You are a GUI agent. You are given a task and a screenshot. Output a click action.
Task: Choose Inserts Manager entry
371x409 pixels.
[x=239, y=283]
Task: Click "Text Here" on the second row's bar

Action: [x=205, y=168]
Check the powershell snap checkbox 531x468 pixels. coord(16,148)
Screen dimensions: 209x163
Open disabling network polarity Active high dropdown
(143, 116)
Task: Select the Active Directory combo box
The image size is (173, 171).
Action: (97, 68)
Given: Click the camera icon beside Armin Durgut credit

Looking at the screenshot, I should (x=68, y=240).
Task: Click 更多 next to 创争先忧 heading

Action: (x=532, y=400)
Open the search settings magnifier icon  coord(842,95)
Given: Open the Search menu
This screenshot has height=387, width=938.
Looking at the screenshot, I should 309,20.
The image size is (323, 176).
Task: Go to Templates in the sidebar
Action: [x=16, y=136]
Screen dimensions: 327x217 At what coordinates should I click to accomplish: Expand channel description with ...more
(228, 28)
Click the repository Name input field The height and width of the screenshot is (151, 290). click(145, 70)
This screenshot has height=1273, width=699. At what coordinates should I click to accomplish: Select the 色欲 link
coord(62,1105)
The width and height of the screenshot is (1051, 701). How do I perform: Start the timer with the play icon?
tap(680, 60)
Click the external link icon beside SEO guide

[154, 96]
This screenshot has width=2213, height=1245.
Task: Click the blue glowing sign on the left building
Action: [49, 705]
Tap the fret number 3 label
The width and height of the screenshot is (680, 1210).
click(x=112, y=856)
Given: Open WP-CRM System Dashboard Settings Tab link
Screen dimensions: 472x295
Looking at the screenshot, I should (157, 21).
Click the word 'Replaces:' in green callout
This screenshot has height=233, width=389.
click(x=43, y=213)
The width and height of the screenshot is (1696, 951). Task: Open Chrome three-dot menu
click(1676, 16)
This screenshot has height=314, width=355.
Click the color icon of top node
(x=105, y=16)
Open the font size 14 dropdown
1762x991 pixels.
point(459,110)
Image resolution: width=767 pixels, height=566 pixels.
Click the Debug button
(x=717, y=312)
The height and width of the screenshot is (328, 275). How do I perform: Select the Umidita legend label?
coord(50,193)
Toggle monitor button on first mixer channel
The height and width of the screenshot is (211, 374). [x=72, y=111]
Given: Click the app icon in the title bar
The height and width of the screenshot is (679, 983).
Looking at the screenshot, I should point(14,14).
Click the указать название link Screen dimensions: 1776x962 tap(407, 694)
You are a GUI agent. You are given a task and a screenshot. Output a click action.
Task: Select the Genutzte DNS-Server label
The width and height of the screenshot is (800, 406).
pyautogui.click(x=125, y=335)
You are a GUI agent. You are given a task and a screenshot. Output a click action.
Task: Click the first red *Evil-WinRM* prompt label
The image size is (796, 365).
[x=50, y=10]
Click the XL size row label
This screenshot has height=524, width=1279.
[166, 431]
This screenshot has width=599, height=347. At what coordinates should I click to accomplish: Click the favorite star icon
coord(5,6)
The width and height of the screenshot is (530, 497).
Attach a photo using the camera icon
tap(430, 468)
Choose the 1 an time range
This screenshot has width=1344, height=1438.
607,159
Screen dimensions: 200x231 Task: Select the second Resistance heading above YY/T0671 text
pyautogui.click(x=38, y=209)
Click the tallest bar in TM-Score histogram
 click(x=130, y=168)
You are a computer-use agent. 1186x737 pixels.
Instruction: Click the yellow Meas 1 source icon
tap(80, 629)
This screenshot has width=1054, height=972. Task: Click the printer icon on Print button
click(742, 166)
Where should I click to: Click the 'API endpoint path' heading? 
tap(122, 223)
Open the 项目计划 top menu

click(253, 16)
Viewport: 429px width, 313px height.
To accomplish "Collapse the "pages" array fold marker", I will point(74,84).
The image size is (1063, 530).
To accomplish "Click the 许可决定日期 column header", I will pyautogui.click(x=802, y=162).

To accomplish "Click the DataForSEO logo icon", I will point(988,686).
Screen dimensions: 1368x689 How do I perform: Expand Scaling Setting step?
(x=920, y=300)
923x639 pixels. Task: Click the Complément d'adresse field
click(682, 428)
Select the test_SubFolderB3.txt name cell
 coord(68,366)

● Required task
Render every line of the records as a JSON list of strings, one string per line, omitting any blank lines.

● The result
[
  "You are a GUI agent. You are given a task and a screenshot. Output a click action.",
  "Task: Choose Inserts Manager entry",
  "371x409 pixels.",
  "[x=239, y=283]",
  "Task: Click \"Text Here\" on the second row's bar",
  "Action: [x=205, y=168]",
  "Check the powershell snap checkbox 531x468 pixels. coord(16,148)",
  "Screen dimensions: 209x163",
  "Open disabling network polarity Active high dropdown",
  "(143, 116)",
  "Task: Select the Active Directory combo box",
  "The image size is (173, 171).",
  "Action: (97, 68)",
  "Given: Click the camera icon beside Armin Durgut credit",
  "Looking at the screenshot, I should (x=68, y=240).",
  "Task: Click 更多 next to 创争先忧 heading",
  "Action: (x=532, y=400)",
  "Open the search settings magnifier icon  coord(842,95)",
  "Given: Open the Search menu",
  "This screenshot has height=387, width=938.",
  "Looking at the screenshot, I should 309,20.",
  "The image size is (323, 176).",
  "Task: Go to Templates in the sidebar",
  "Action: [x=16, y=136]",
  "Screen dimensions: 327x217 At what coordinates should I click to accomplish: Expand channel description with ...more",
  "(228, 28)",
  "Click the repository Name input field The height and width of the screenshot is (151, 290). click(145, 70)",
  "This screenshot has height=1273, width=699. At what coordinates should I click to accomplish: Select the 色欲 link",
  "coord(62,1105)",
  "The width and height of the screenshot is (1051, 701). How do I perform: Start the timer with the play icon?",
  "tap(680, 60)",
  "Click the external link icon beside SEO guide",
  "[154, 96]",
  "This screenshot has width=2213, height=1245.",
  "Task: Click the blue glowing sign on the left building",
  "Action: [49, 705]",
  "Tap the fret number 3 label",
  "The width and height of the screenshot is (680, 1210).",
  "click(x=112, y=856)",
  "Given: Open WP-CRM System Dashboard Settings Tab link",
  "Screen dimensions: 472x295",
  "Looking at the screenshot, I should (157, 21).",
  "Click the word 'Replaces:' in green callout",
  "This screenshot has height=233, width=389.",
  "click(x=43, y=213)",
  "The width and height of the screenshot is (1696, 951). Task: Open Chrome three-dot menu",
  "click(1676, 16)",
  "This screenshot has height=314, width=355.",
  "Click the color icon of top node",
  "(x=105, y=16)",
  "Open the font size 14 dropdown",
  "1762x991 pixels.",
  "point(459,110)",
  "Image resolution: width=767 pixels, height=566 pixels.",
  "Click the Debug button",
  "(x=717, y=312)",
  "The height and width of the screenshot is (328, 275). How do I perform: Select the Umidita legend label?",
  "coord(50,193)",
  "Toggle monitor button on first mixer channel",
  "The height and width of the screenshot is (211, 374). [x=72, y=111]",
  "Given: Click the app icon in the title bar",
  "The height and width of the screenshot is (679, 983).",
  "Looking at the screenshot, I should point(14,14).",
  "Click the указать название link Screen dimensions: 1776x962 tap(407, 694)",
  "You are a GUI agent. You are given a task and a screenshot. Output a click action.",
  "Task: Select the Genutzte DNS-Server label",
  "The width and height of the screenshot is (800, 406).",
  "pyautogui.click(x=125, y=335)",
  "You are a GUI agent. You are given a task and a screenshot. Output a click action.",
  "Task: Click the first red *Evil-WinRM* prompt label",
  "The image size is (796, 365).",
  "[x=50, y=10]",
  "Click the XL size row label",
  "This screenshot has height=524, width=1279.",
  "[166, 431]",
  "This screenshot has width=599, height=347. At what coordinates should I click to accomplish: Click the favorite star icon",
  "coord(5,6)",
  "The width and height of the screenshot is (530, 497).",
  "Attach a photo using the camera icon",
  "tap(430, 468)",
  "Choose the 1 an time range",
  "This screenshot has width=1344, height=1438.",
  "607,159",
  "Screen dimensions: 200x231 Task: Select the second Resistance heading above YY/T0671 text",
  "pyautogui.click(x=38, y=209)",
  "Click the tallest bar in TM-Score histogram",
  " click(x=130, y=168)",
  "You are a computer-use agent. 1186x737 pixels.",
  "Instruction: Click the yellow Meas 1 source icon",
  "tap(80, 629)",
  "This screenshot has width=1054, height=972. Task: Click the printer icon on Print button",
  "click(742, 166)",
  "Where should I click to: Click the 'API endpoint path' heading? ",
  "tap(122, 223)",
  "Open the 项目计划 top menu",
  "click(253, 16)",
  "Viewport: 429px width, 313px height.",
  "To accomplish \"Collapse the \"pages\" array fold marker\", I will point(74,84).",
  "The image size is (1063, 530).",
  "To accomplish \"Click the 许可决定日期 column header\", I will pyautogui.click(x=802, y=162).",
  "To accomplish \"Click the DataForSEO logo icon\", I will point(988,686).",
  "Screen dimensions: 1368x689 How do I perform: Expand Scaling Setting step?",
  "(x=920, y=300)",
  "923x639 pixels. Task: Click the Complément d'adresse field",
  "click(682, 428)",
  "Select the test_SubFolderB3.txt name cell",
  " coord(68,366)"
]